同社の調査によれば9月の飲食料品値上げは合計で4531品目となったが、単月で4000品目を超えるのは23年の10月以来のこと。食品分野別ではこのドレッシングはじめソースやマヨネーズなど「調味料」が1892品目で最多となり、それに冷凍食品などの加工食品が1818品目と続くが、これら購入頻度をなかなか落としにくいモノだけで9月全体の約8割を占めている。

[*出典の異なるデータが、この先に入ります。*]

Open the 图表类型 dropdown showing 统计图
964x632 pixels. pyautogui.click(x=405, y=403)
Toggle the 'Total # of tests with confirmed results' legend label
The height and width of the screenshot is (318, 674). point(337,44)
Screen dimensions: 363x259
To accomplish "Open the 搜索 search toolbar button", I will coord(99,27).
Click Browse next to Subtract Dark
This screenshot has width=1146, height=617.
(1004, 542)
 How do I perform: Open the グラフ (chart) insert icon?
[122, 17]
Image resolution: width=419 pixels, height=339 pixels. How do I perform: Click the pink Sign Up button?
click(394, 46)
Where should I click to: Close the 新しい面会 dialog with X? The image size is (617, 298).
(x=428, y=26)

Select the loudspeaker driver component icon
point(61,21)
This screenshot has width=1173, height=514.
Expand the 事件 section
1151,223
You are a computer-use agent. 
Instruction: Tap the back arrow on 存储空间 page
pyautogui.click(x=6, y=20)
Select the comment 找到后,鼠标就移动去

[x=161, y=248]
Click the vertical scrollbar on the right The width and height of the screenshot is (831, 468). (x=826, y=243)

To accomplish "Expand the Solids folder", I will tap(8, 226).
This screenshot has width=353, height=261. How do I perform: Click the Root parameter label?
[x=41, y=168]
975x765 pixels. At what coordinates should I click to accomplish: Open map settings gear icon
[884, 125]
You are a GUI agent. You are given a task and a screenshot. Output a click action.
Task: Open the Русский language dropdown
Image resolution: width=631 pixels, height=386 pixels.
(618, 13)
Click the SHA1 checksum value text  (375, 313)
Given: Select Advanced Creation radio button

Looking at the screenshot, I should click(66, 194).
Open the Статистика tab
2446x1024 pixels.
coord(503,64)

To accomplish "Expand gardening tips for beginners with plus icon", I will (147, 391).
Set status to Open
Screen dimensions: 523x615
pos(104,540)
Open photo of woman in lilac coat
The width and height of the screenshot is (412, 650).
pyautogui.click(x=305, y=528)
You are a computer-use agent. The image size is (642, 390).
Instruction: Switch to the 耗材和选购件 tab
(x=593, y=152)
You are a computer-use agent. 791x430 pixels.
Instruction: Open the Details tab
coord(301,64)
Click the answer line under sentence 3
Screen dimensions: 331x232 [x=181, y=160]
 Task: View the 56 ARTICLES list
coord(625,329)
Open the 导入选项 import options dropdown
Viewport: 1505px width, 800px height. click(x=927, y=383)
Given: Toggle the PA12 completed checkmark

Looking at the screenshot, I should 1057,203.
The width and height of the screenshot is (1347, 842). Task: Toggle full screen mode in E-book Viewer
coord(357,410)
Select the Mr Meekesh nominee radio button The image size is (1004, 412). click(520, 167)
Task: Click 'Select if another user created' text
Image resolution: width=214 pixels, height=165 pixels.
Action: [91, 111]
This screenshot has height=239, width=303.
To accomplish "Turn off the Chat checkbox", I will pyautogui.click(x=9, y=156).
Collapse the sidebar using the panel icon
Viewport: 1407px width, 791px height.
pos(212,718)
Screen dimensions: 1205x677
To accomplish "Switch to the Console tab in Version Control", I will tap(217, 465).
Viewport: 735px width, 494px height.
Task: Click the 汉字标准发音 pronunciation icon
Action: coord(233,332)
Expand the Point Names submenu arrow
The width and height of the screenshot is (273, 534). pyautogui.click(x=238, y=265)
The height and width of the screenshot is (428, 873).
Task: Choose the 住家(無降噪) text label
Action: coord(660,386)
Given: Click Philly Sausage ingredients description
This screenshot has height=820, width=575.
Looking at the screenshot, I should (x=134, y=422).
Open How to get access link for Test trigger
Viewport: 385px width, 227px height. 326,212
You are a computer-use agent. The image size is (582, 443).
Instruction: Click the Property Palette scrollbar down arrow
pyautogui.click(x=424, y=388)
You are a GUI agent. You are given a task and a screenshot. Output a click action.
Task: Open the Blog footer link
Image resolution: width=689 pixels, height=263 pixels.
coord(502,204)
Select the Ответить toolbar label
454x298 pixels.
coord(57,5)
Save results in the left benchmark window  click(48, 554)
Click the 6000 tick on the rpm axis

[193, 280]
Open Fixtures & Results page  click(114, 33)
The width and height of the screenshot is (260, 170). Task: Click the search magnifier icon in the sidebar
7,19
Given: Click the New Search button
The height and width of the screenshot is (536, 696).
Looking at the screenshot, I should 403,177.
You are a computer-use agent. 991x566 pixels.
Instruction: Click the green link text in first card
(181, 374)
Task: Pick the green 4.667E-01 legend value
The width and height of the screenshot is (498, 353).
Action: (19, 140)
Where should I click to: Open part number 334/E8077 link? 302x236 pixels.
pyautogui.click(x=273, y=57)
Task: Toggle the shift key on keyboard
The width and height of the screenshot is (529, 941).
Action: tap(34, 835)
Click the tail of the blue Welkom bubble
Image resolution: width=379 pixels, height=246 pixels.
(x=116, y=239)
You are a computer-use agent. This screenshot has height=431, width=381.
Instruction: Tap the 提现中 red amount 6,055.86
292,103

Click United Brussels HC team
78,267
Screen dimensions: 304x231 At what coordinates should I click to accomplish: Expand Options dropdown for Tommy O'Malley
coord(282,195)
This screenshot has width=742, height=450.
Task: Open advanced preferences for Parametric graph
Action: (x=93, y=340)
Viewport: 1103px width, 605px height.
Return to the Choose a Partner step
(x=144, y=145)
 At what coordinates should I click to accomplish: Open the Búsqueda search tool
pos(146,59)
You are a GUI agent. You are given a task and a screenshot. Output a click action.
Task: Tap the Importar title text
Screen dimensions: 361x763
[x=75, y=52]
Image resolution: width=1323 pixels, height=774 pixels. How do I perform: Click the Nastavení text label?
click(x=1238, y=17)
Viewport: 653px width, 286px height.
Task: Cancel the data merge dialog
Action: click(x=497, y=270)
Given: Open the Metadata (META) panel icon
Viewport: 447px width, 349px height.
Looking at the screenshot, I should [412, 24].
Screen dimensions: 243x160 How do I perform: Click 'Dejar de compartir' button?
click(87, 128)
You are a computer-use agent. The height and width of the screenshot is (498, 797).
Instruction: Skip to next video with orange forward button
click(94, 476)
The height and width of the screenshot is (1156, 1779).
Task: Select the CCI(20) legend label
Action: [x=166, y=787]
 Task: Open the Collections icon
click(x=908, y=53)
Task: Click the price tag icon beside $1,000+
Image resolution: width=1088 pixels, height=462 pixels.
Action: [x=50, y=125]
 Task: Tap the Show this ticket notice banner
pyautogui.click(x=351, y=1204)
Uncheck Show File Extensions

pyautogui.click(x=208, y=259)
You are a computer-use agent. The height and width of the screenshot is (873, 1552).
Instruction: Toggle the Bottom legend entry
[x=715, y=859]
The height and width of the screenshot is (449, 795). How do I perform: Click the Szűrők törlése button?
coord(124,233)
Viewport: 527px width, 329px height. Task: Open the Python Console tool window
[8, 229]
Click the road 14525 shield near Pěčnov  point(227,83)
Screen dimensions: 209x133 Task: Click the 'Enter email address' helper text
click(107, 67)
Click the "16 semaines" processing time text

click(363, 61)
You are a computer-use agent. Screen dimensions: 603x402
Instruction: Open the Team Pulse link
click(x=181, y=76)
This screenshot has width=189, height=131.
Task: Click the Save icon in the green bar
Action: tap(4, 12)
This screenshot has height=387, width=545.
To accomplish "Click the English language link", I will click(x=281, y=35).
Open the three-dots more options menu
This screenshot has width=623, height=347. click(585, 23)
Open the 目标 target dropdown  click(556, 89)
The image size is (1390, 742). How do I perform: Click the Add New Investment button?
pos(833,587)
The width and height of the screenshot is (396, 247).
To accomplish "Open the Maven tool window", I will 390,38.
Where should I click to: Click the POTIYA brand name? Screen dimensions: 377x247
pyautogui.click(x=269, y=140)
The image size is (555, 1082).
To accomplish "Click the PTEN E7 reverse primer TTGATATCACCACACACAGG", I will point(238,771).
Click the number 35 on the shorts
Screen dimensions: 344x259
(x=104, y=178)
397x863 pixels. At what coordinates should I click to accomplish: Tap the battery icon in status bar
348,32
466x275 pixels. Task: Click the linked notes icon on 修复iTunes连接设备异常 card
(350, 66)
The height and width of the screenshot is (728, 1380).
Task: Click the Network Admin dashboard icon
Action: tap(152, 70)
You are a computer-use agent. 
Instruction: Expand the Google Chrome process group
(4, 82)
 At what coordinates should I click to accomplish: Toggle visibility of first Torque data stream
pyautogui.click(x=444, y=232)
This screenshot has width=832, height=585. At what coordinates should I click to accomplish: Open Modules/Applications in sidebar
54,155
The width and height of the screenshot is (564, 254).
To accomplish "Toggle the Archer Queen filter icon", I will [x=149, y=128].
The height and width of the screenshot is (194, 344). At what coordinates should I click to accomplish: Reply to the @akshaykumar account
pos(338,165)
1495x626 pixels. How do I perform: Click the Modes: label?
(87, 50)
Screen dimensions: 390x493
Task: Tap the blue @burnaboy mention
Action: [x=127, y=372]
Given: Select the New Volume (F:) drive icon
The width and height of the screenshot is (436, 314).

先の“ナフサ不足”を受けて食品包装のフィルムやトレーなどの資材が急騰したが、それらの影響で価格変更に迫られた商品値上げのタイミングがちょうどこの期に集中しているというが、今後も食料品、日用品など幅広い品目で値上げの動きが本格化することが見込まれ、冒頭のコアCPIの上昇率は秋口に2%台、今年末にかけて3%台まで高まることが予想されている。
先に政府は食料品の消費税率を2年間の暫定措置で現在の8%から1%に引き下げる方針を閣議決定しているが、年間数兆円にも上る財源の確保には不透明感漂う。こうした懸念を背景とした構造的な円安圧力が続き斯様な暫定措置も“焼け石に水”にならぬかどうか、粛々と進む食品値上げと並行しこれらも注視しておく必要がある。